We iterate over these sections and use more XPath queries to extract the title and link inside each:
For Each articleSection As HtmlNode In articleSections
Dim titleElement As HtmlNode = articleSection.SelectSingleNode(".//h3\\[contains(@class, 'indicate-hover')\\]")
Dim linkElement As HtmlNode = articleSection.SelectSingleNode(".//a\\[contains(@class, 'css-9mylee')\\]")
Next
These queries target the specific elements in each section that contain the data we want.
Step 6: Store Results in Lists
As we extract each title and link, we can store them in lists:
Dim articleTitles As New List(Of String)
Dim articleLinks As New List(Of String)
'...
articleTitles.Add(titleElement.InnerText.Trim())
articleLinks.Add(linkElement.GetAttributeValue("href", ""))
These lists give us easy access to the scraped data for any processing or output we want.
Step 7: Print/Process Results
Finally, we can print the article titles and links:
For i As Integer = 0 To articleTitles.Count - 1
Console.WriteLine("Title: " & articleTitles(i))
Console.WriteLine("Link: " & articleLinks(i))
Console.WriteLine()
Next
This will output each article scraped from the homepage.
The full code can be found at the end of this article.
Key Takeaways
The key steps to scrape structured article data are:
- Identify target site and elements
- Craft web request with user agent
- Parse page HTML
- Extract data with XPath
- Store in object model
- Output/process results
From here you could expand to scrape additional fields, save to a database, or integrate with other systems. Web scraping opens up many possibilities!
Next Steps
To extend this simple scraper:
Web scraping brings the vast content of the web to your fingertips! Let us know if you have any other questions.
Full code:
Imports System.Net
Imports System.IO
Imports HtmlAgilityPack
Module Program
Sub Main()
' URL of The New York Times website
Dim url As String = "https://www.nytimes.com/"

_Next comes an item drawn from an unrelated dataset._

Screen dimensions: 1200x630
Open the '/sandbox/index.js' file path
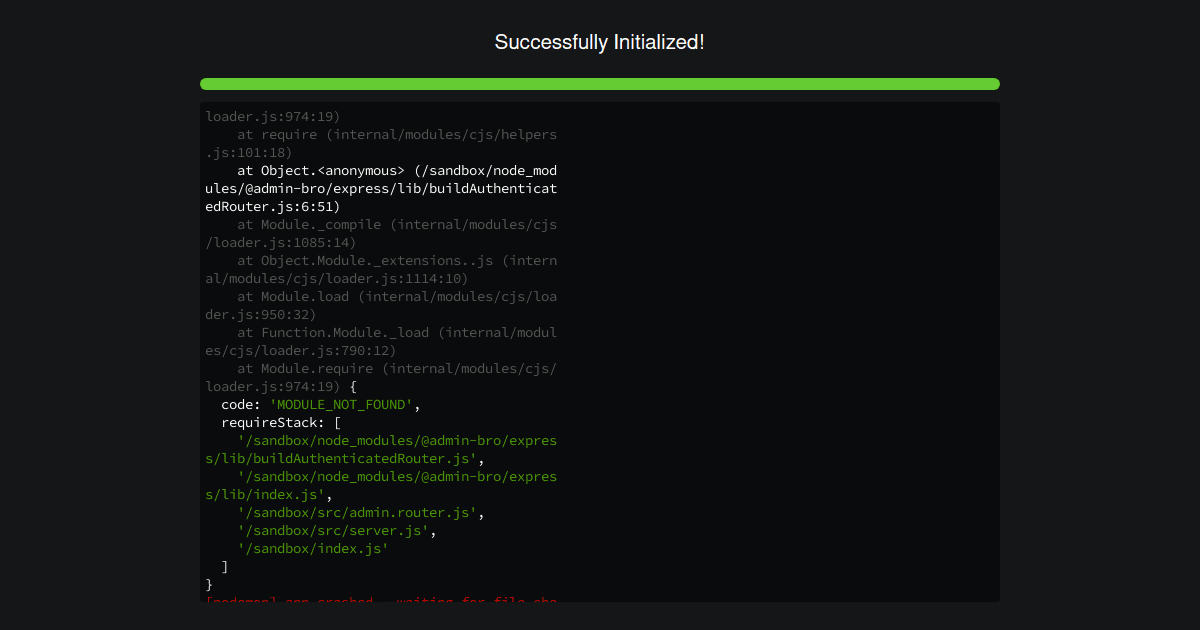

' Define a user-agent header to simulate a browser request
Dim userAgent As String = "Mozilla/5.0 (Windows NT 10.0; Win64; x64) AppleWebKit/537.36 (KHTML, like Gecko) Chrome/58.0.3029.110 Safari/537.36"
' Create an HTTP request with the user-agent header
Dim request As HttpWebRequest = DirectCast(WebRequest.Create(url), HttpWebRequest)
request.UserAgent = userAgent
' Send an HTTP GET request to the URL
Dim response As HttpWebResponse = DirectCast(request.GetResponse(), HttpWebResponse)
' Check if the request was successful (status code 200)
If response.StatusCode = HttpStatusCode.OK Then
' Create an HtmlDocument to parse the HTML content
Dim htmlDoc As New HtmlDocument()
htmlDoc.Load(response.GetResponseStream())
' Find all article sections with class 'story-wrapper'
Dim articleSections As HtmlNodeCollection = htmlDoc.DocumentNode.SelectNodes("//section[contains(@class, 'story-wrapper')]")
' Initialize lists to store the article titles and links
Dim articleTitles As New List(Of String)()
Dim articleLinks As New List(Of String)()
' Iterate through the article sections
If articleSections IsNot Nothing Then
For Each articleSection As HtmlNode In articleSections
' Check if the article title element exists
Dim titleElement As HtmlNode = articleSection.SelectSingleNode(".//h3[contains(@class, 'indicate-hover')]")
' Check if the article link element exists
Dim linkElement As HtmlNode = articleSection.SelectSingleNode(".//a[contains(@class, 'css-9mylee')]")
' If both title and link are found, extract and append
If titleElement IsNot Nothing AndAlso linkElement IsNot Nothing Then
Dim articleTitle As String = titleElement.InnerText.Trim()
Dim articleLink As String = linkElement.GetAttributeValue("href", "")
articleTitles.Add(articleTitle)
articleLinks.Add(articleLink)
End If
Next
End If
' Print or process the extracted article titles and links
For i As Integer = 0 To articleTitles.Count - 1
Console.WriteLine("Title: " & articleTitles(i))
Console.WriteLine("Link: " & articleLinks(i))
Console.WriteLine()
Next
Else
Console.WriteLine("Failed to retrieve the web page. Status code: " & response.StatusCode)
End If
End Sub
End Module
In more advanced implementations you will need to even rotate the User-Agent string so the website cant tell its the same browser!